I did my check about ten o’clock and went in through the sliding patio doors, and I just stood actually, and I thought, uh, all quiet. And to be honest, I might have been tempted to turn round then, but I just noticed that the door, the bedroom door where the three children were sleeping, was open much further than we’d left it.
I went to close it to about here, and then as I got to here, it suddenly . . . slammed, and as I opened it, it was then, that I just thought I’ll just look at the children.
I see Sean and Amelie in the cot . . . .
I was looking at Madeleine’s bed which is here, and it was dark and I was looking and I was thinking is that, is that Madeleine or is that the bedding and I couldn't quite make her out, and it sounds really stupid now, but at the time I was just thinking I didn’t want to put the light on because I didn't want to wake them, and literally as I went back in, the curtains of the bedroom which were drawn, [demonstrates with both forearms together] that were closed, “wheesh’ like a gust of wind kind of blew them open.
And cuddle cat was still there, and the pink blanket was still there. I knew straight away that, err, she’d been . . . taken, yer know.
At around 10pm, the witness came to check on the children. She went into the apartment by the side door, which was closed, but unlocked, as already said, and immediately noticed that the door to her children's bedroom was completely open, the window was also open, the shutters raised and the curtains open, while she was certain of having closed them all as she always did.
At 10pm, his wife Kate went to check on the children. She went into the apartment through the door using her key and saw right away that the children’s bedroom door was completely open, the window was also open, the shutters raised and the curtains drawn open. The side door that opens into the living room, which as said earlier, was never locked, was closed. 
The deponent ran into the apartment accompanied by the rest of the group who, at the time, were seated at the table. When he arrived at the bedroom he first noticed that the door was completely open, the window was also open to one side, the shutters almost fully raised, the curtains drawn back, MADELEINE’s bed was empty but the twins continued sleeping in their cots. He clarifies that according to what KATE told him, that was the scenario that she found when she entered the apartment.
Then he closed the shutters, made his way to the outside and tried to open them, which he managed to do, much to his surprise given that he thought that that was only possible from the inside. 
. . .the children’s bedroom door was completely open.
The door was completely open.
p. 71 Then I noticed that the door to the children’s bedroom was open quite wide, not how we had left it. At first I assumed that Matt must have moved it. I walked over and gently began to pull it to.

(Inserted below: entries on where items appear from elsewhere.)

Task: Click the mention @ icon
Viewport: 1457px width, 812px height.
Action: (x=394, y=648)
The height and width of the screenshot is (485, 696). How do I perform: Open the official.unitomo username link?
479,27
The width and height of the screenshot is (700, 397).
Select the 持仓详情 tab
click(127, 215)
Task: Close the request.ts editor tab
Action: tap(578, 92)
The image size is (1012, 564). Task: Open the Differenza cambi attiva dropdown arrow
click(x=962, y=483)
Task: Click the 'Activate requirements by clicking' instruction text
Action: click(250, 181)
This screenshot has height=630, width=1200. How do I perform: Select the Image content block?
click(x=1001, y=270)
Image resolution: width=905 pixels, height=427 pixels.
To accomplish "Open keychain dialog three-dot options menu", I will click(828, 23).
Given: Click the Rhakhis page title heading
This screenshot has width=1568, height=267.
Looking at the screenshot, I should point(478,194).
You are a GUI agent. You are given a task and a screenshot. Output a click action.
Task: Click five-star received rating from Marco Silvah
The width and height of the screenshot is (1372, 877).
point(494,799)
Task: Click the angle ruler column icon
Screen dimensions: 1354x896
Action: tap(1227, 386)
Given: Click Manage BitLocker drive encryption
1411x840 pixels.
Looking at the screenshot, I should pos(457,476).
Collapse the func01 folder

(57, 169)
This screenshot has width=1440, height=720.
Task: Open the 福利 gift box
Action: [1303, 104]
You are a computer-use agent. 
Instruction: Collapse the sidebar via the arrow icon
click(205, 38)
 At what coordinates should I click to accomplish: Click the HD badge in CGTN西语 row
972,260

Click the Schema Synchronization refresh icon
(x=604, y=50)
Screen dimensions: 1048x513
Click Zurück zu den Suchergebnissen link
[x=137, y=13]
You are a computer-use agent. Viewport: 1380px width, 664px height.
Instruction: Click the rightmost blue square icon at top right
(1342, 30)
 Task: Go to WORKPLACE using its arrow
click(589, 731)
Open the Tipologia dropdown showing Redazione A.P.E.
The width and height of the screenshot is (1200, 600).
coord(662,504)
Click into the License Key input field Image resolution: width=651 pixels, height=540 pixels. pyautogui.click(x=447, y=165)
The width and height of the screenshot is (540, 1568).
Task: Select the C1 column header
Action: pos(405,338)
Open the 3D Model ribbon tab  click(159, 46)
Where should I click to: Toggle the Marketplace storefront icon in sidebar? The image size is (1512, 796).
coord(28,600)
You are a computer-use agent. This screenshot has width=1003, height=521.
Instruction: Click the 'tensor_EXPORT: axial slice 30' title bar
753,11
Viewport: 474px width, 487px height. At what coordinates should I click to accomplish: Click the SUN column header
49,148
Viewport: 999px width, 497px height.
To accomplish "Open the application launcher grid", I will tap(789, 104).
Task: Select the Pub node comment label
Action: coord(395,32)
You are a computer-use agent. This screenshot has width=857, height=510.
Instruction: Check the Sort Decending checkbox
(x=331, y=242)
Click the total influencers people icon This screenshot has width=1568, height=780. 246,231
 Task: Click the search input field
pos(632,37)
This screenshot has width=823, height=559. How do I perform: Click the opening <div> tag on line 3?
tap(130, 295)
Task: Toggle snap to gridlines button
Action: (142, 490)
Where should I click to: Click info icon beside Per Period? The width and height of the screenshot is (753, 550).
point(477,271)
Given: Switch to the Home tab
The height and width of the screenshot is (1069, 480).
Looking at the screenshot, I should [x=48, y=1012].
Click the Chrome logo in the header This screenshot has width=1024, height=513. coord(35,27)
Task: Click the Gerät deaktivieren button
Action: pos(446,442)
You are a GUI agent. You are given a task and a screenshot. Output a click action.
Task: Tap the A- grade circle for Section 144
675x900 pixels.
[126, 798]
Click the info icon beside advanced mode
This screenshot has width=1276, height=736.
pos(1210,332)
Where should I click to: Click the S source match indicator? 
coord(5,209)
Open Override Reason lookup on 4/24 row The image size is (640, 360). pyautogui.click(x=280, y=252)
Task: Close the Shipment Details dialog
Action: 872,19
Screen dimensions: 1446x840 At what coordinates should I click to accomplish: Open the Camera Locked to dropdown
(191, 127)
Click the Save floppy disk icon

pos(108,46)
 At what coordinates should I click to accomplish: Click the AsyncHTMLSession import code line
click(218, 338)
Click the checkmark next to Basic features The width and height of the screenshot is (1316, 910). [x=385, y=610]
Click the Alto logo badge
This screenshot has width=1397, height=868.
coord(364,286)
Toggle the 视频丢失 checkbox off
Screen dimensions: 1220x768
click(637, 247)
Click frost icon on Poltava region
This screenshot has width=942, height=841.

Suddenly it slammed shut, as if caught by a draught. 
The deponent had had the wrong idea that MATTHEW had seen the bedroom shutters closed when he was there at 21H30, and therefore he thought the disappearance would have taken place between 21h30 and 22h00, but presently he is fully convinced that the abduction took place during the period of time between his check at 21h05 and MATTHEW's visit at 21H30. It was not until about 01h00 on 4 May 2007 that he learned through RUSSELL that his partner, JANE, at around 21h10, saw a man crossing the top of the road with a child in his arms, that may or may not have been his daughter MADELEINE.